We believe the district court's addition of paragraph four in the marshalling instruction was sufficiently prejudicial to warrant reversal. The district court even said: the fourth paragraph sets forth the concept of undue influence in a manner that requires the jury to find that there was undue influence as a fait accompli, in other words, a completed act, so it's a much stricter requirement than the one that's found in the uniform jury instructions, so I don't think that the defendants have anything to complain about because it's more favorable to them than the uniform instruction[.]

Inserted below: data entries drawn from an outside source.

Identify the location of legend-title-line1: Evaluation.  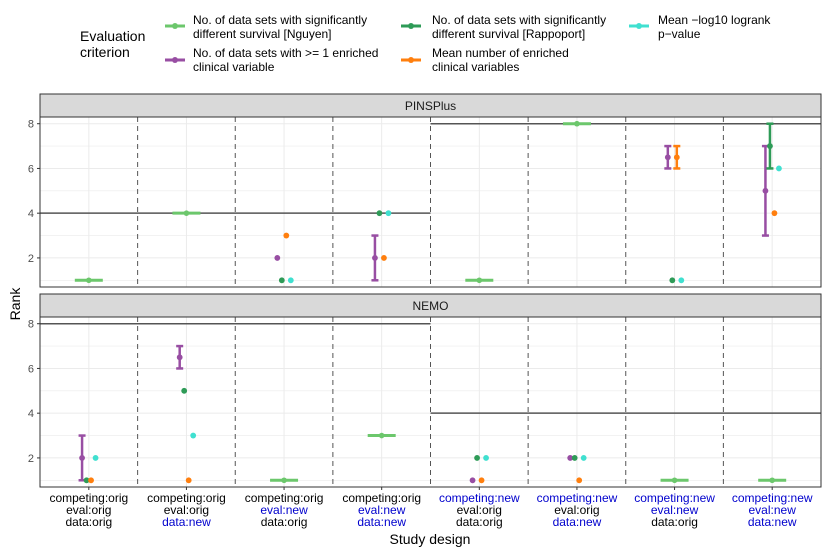
(112, 36).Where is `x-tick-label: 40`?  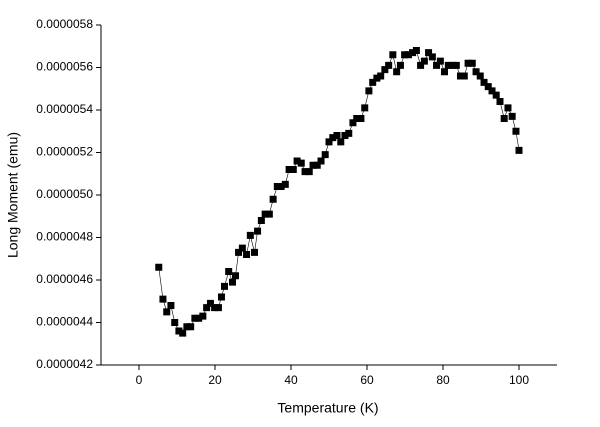
x-tick-label: 40 is located at coordinates (291, 380). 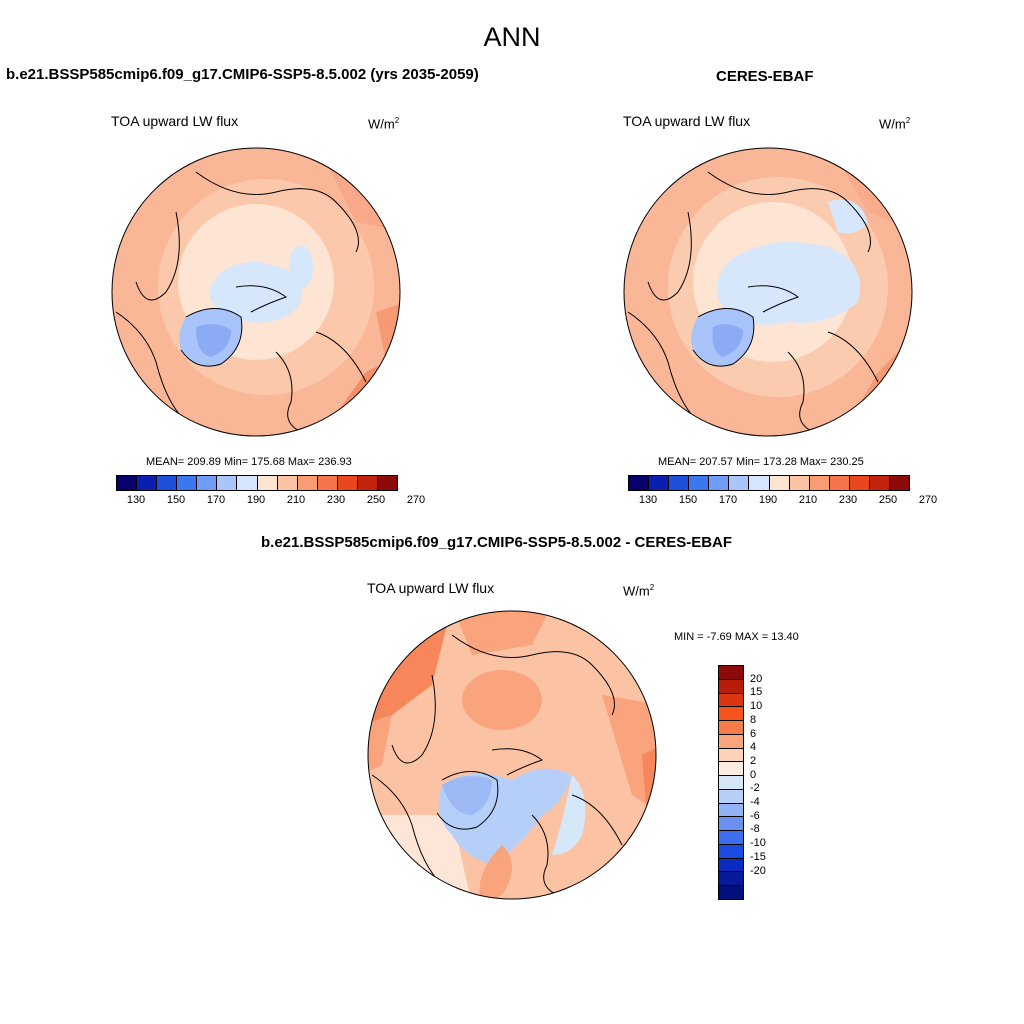 What do you see at coordinates (687, 121) in the screenshot?
I see `panel2-variable-label: TOA upward LW flux` at bounding box center [687, 121].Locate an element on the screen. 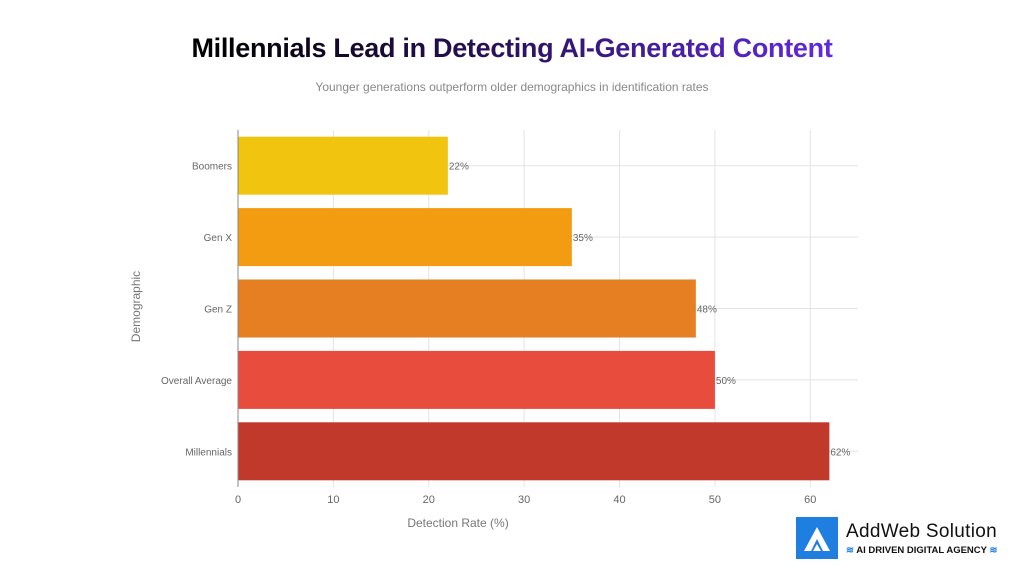 The width and height of the screenshot is (1024, 576). data-label: 48% is located at coordinates (707, 310).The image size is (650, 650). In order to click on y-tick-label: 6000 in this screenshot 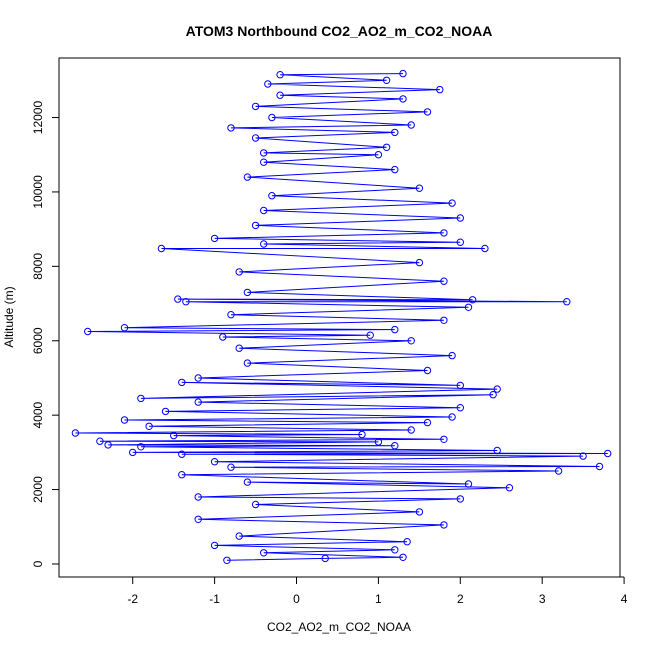, I will do `click(38, 340)`.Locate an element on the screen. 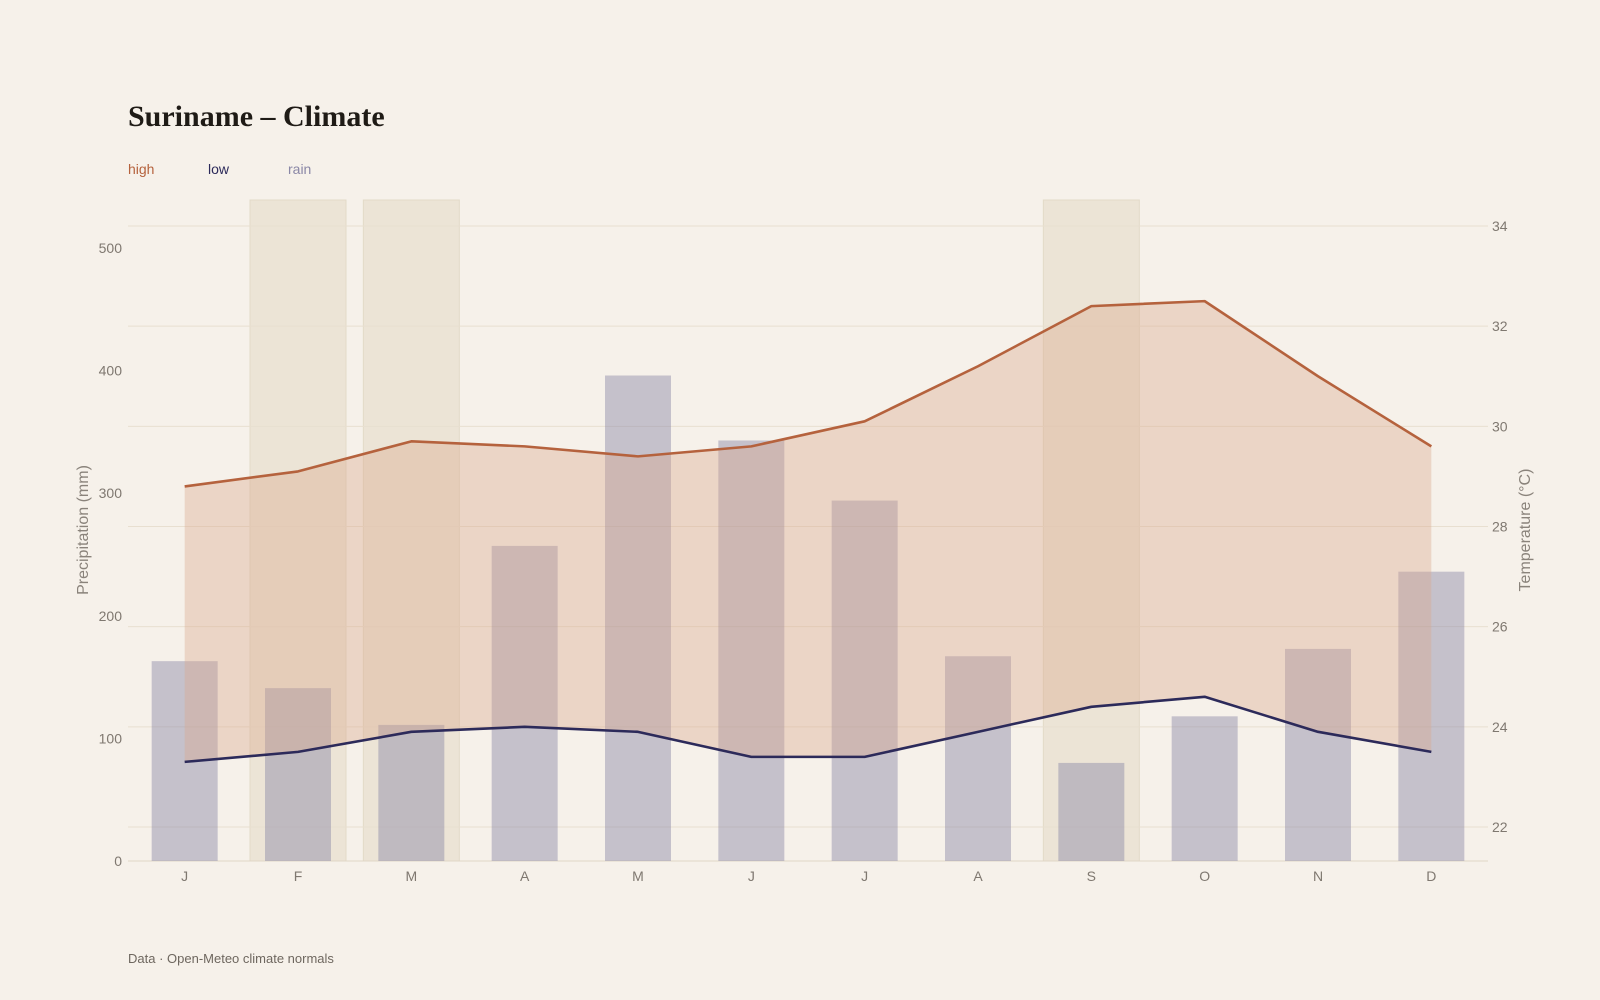 The height and width of the screenshot is (1000, 1600). y-left-tick-label: 400 is located at coordinates (111, 371).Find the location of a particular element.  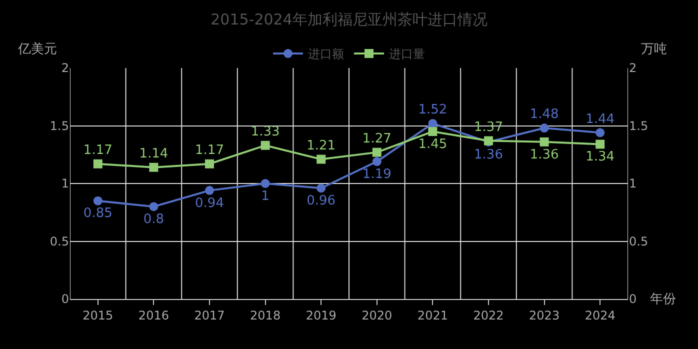

chart-title: 2015-2024年加利福尼亚州茶叶进口情况 is located at coordinates (349, 19).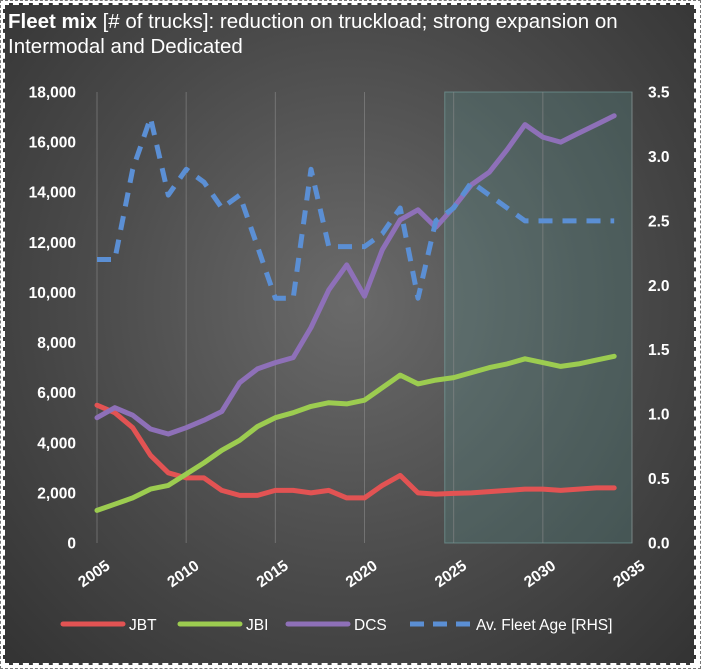 The height and width of the screenshot is (669, 701). Describe the element at coordinates (362, 574) in the screenshot. I see `x-tick-label: 2020` at that location.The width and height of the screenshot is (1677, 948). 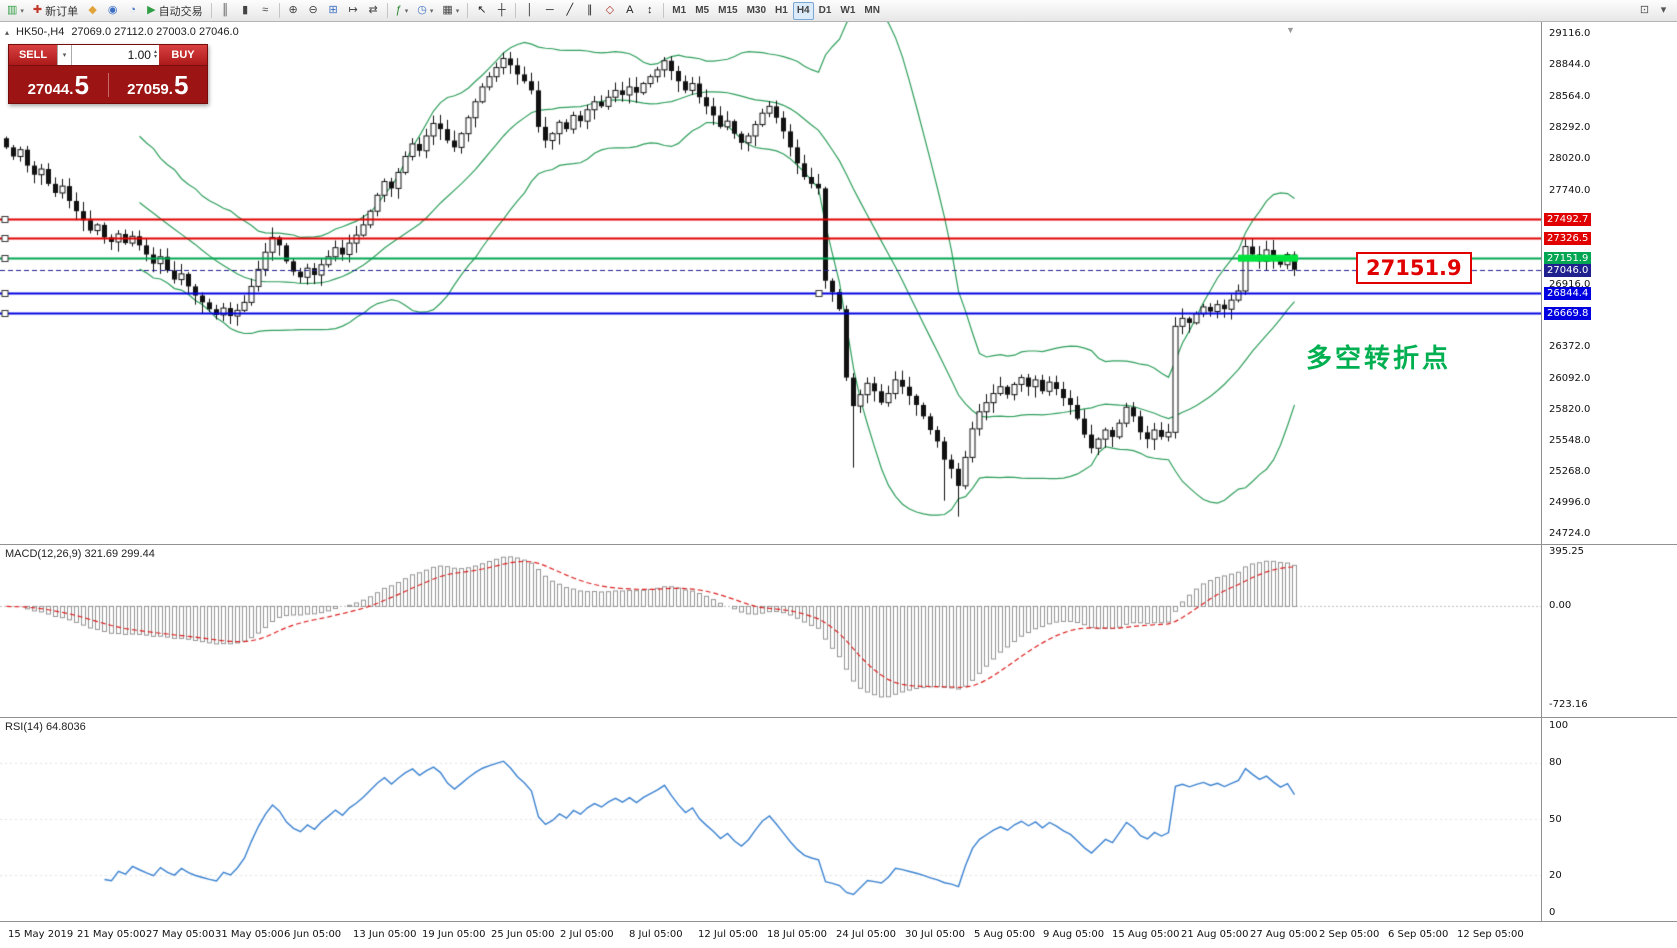 What do you see at coordinates (680, 10) in the screenshot?
I see `timeframe-M1: M1` at bounding box center [680, 10]. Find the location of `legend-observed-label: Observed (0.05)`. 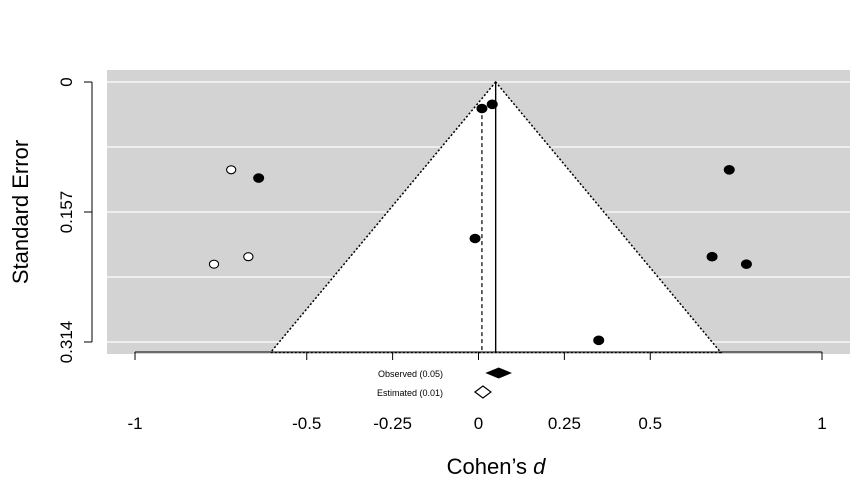

legend-observed-label: Observed (0.05) is located at coordinates (410, 374).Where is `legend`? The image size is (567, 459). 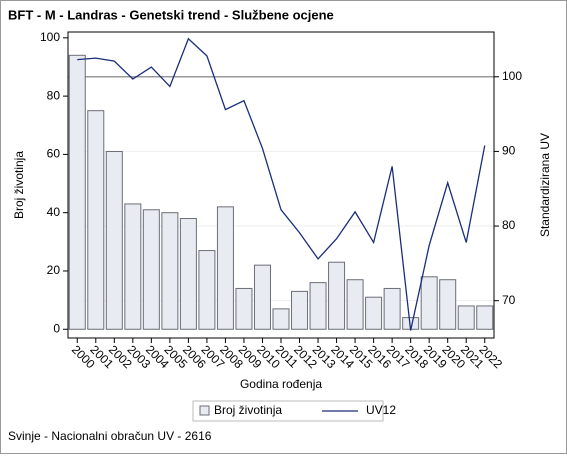 legend is located at coordinates (288, 411).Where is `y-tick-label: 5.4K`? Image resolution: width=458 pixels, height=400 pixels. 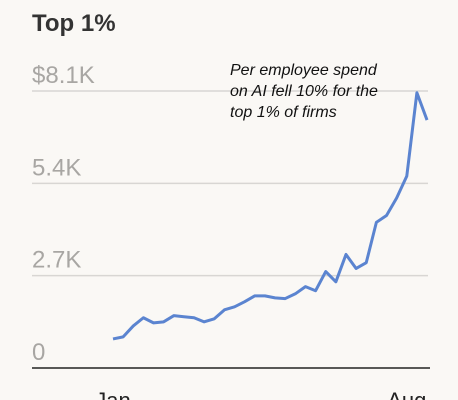 y-tick-label: 5.4K is located at coordinates (56, 168).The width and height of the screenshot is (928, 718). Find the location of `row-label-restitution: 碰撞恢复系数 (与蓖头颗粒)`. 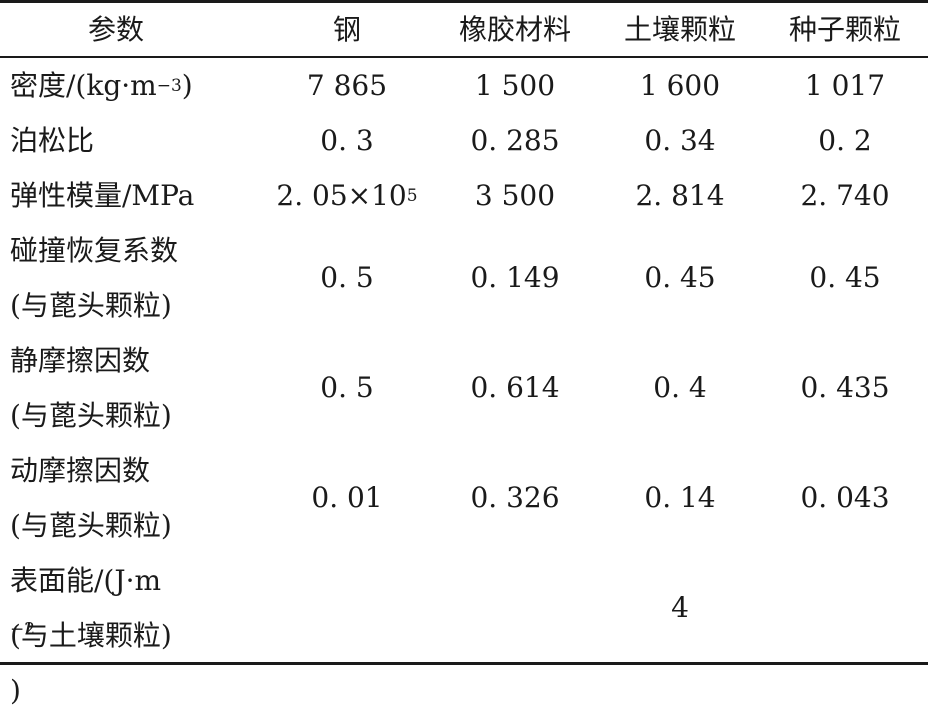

In essence, by adding paragraph four, the plaintiff must prove (1) Louis was susceptible to influence, (2) Steven had the opportunity to exercise such influence, (3) Steven was inclined to influence Louis, and (4) the undue influence was a "fait accompli" (a thing actually accomplished). At that point, under the jury instruction given here, the plaintiff must still go back and prove the changes to the trust were clearly the result of these four things. The district court explained "paragraph 5 isn't necessary because once you get through 4, you've wrapped it up completely." Essentially, adding the fourth paragraph added another step the plaintiff had to prove, thereby rendering the instruction faulty either through repetition, or by giving undue emphasis to otherwise correct statements of law. See Waits,572 N.W.2d at 575.

The instruction on burden of proof could not cure any error as suggested by William because of this faulty jury instruction adding a layer to prove undue influence. We therefore reverse and remand for a new trial.*fn4

IV. Conclusion

The district court erroneously, prejudicially, and incurably instructed the jury as to undue influence.Because of the faulty jury instruction, we must remand for a new trial.

REVERSED AND REMANDED FOR A NEW TRIAL ON APPEAL; AFFIRMED ON CROSS-APPEAL.